**Supplied records**

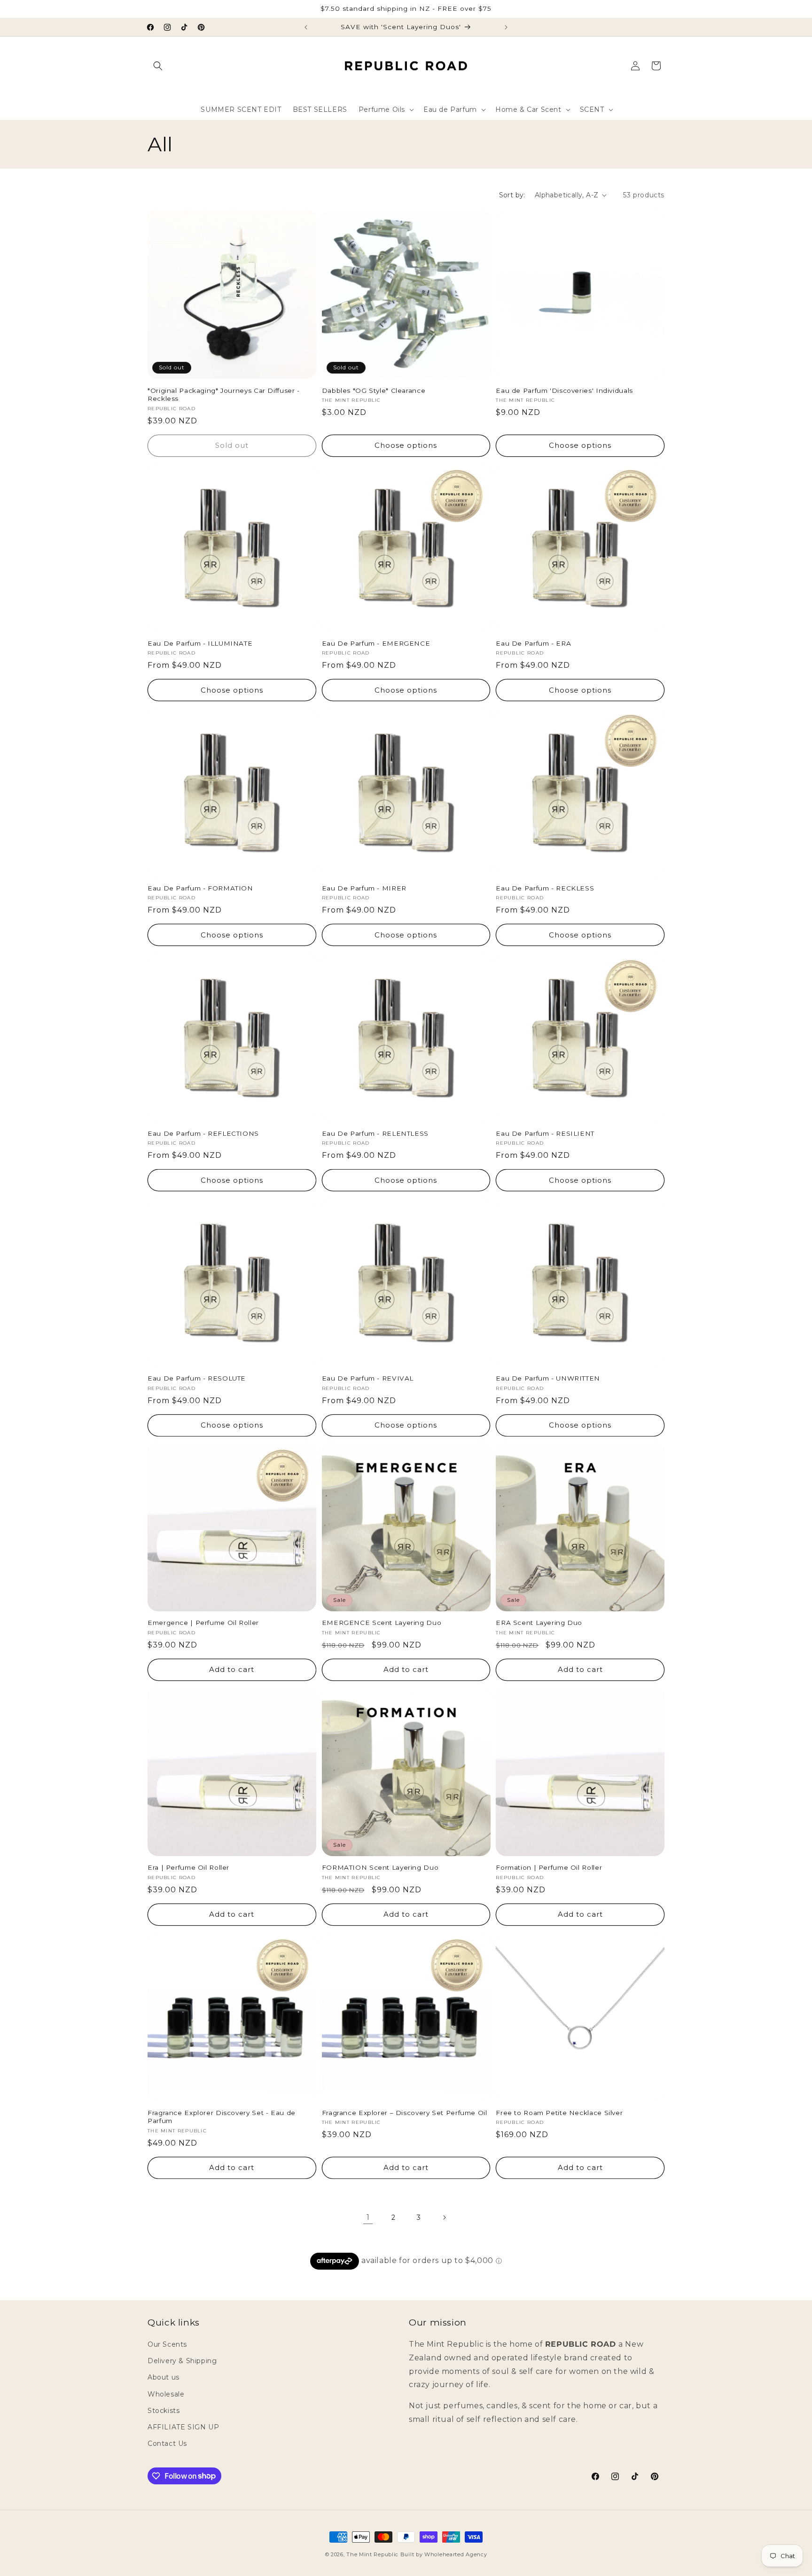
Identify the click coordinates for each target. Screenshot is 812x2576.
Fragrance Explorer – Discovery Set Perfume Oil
---
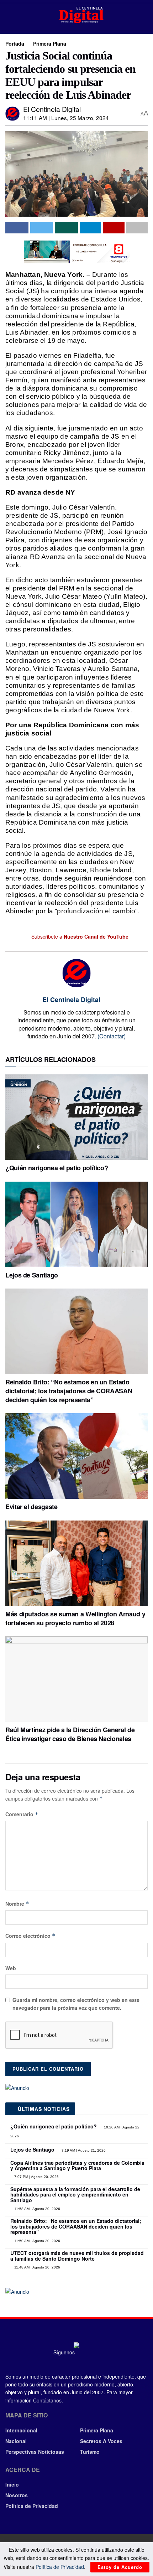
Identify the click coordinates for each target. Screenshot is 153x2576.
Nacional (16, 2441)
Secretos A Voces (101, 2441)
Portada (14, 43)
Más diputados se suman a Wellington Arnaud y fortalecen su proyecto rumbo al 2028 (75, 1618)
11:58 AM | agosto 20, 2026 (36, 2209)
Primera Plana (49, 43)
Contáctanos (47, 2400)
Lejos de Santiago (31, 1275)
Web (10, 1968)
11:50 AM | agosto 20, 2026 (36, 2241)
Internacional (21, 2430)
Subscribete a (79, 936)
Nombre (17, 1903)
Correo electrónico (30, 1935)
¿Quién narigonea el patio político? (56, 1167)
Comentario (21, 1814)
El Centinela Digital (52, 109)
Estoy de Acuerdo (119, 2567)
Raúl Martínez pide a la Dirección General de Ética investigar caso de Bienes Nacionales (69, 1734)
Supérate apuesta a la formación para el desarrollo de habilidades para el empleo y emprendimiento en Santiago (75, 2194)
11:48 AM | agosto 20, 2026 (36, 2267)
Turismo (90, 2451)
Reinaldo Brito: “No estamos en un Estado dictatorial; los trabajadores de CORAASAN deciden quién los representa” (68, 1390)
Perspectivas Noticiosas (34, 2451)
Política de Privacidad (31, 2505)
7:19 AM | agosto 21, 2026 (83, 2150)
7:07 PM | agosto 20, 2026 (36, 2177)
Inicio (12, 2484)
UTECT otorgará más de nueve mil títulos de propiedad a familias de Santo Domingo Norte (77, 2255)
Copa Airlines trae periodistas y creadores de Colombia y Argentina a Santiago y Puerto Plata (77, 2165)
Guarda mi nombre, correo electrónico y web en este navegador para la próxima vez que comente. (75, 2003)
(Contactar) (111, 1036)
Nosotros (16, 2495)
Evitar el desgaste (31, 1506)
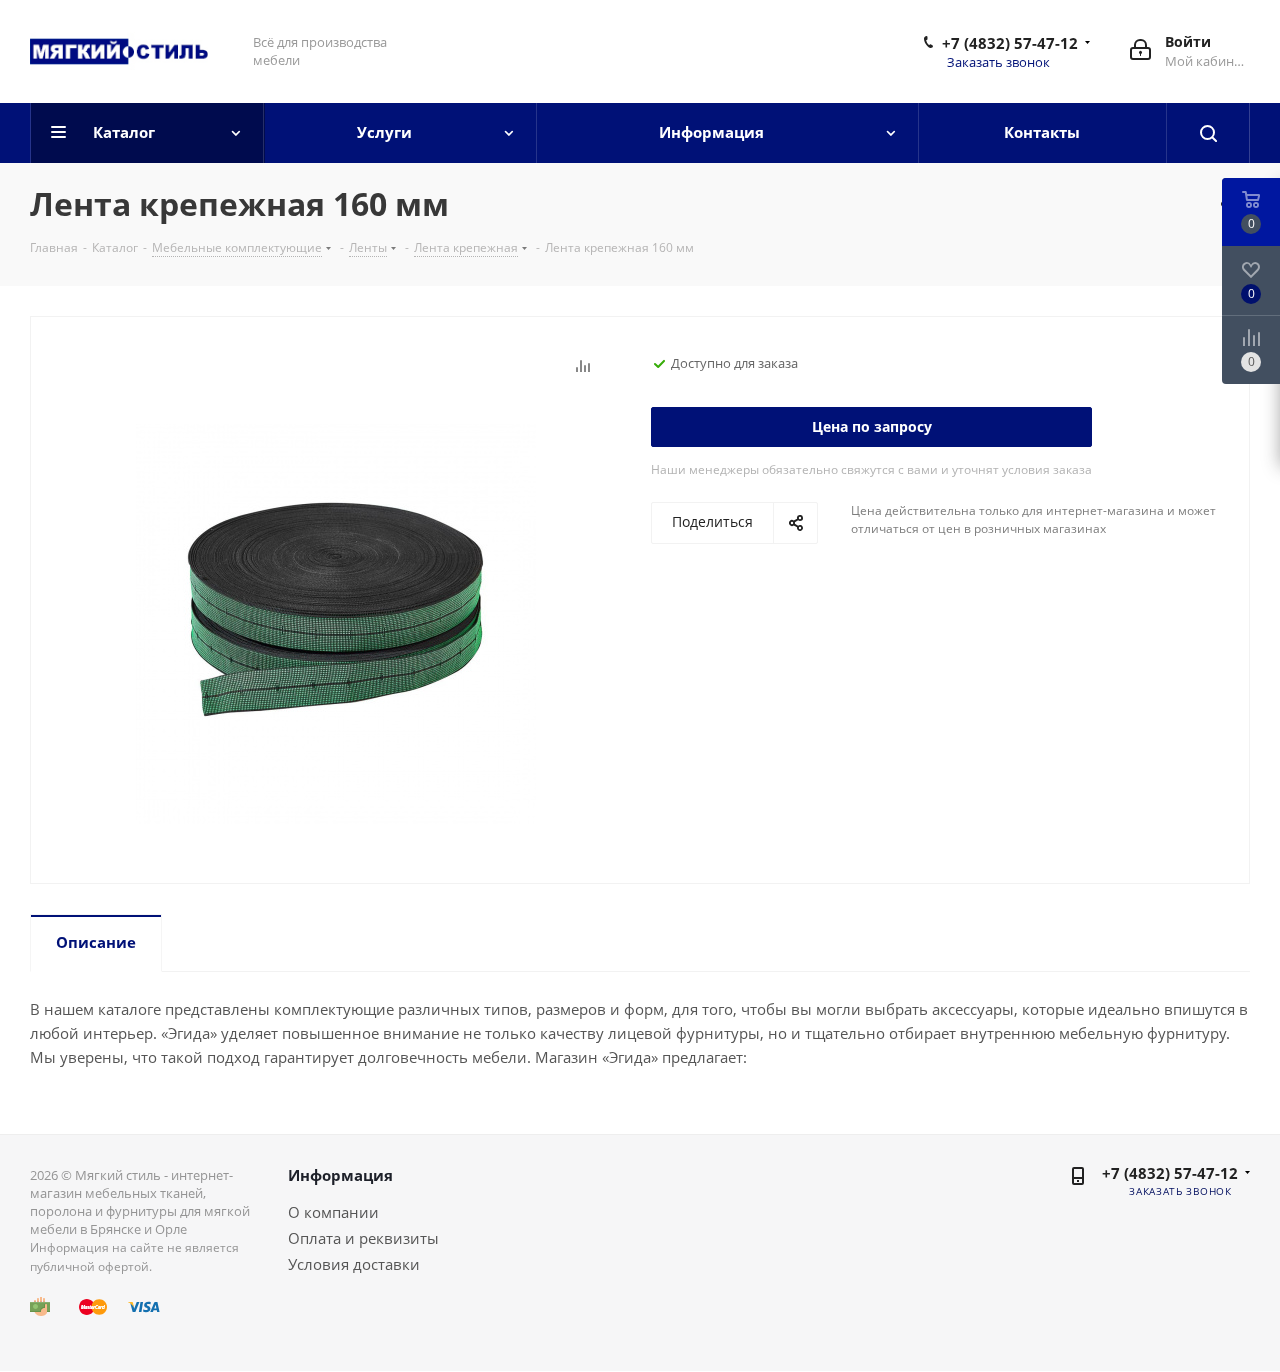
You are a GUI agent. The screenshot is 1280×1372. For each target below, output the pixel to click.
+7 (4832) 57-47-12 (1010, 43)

**Your task**
Nothing outside the stretch above, from the line with "Correo electrónico (30, 1935)" through the line with "57-47-12 (1010, 43)", is set down. Transcribe that stretch exactly, ends included, but not its pictures.

**Answer for the task**
Correo electrónico (30, 1935)
¿Quién narigonea el patio político? (56, 1167)
Comentario (21, 1814)
El Centinela Digital (52, 109)
Estoy de Acuerdo (119, 2567)
Raúl Martínez pide a la Dirección General de Ética investigar caso de Bienes Nacionales (69, 1734)
Supérate apuesta a la formación para el desarrollo de habilidades para el empleo y emprendimiento en Santiago (75, 2194)
11:48 AM | agosto 20, 2026 (36, 2267)
Turismo (90, 2451)
Reinaldo Brito: “No estamos en un Estado dictatorial; los trabajadores de CORAASAN deciden quién los representa” (68, 1390)
Perspectivas Noticiosas (34, 2451)
Política de Privacidad (31, 2505)
7:19 AM | agosto 21, 2026 (83, 2150)
7:07 PM | agosto 20, 2026 (36, 2177)
Inicio (12, 2484)
UTECT otorgará más de nueve mil títulos de propiedad a familias de Santo Domingo Norte (77, 2255)
Copa Airlines trae periodistas y creadores de Colombia y Argentina a Santiago y Puerto Plata (77, 2165)
Guarda mi nombre, correo electrónico y web en este navegador para la próxima vez que comente. (75, 2003)
(Contactar) (111, 1036)
Nosotros (16, 2495)
Evitar el desgaste (31, 1506)
You are a GUI agent. The screenshot is 1280×1372. For each target below, output the pixel to click.
+7 (4832) 57-47-12 (1010, 43)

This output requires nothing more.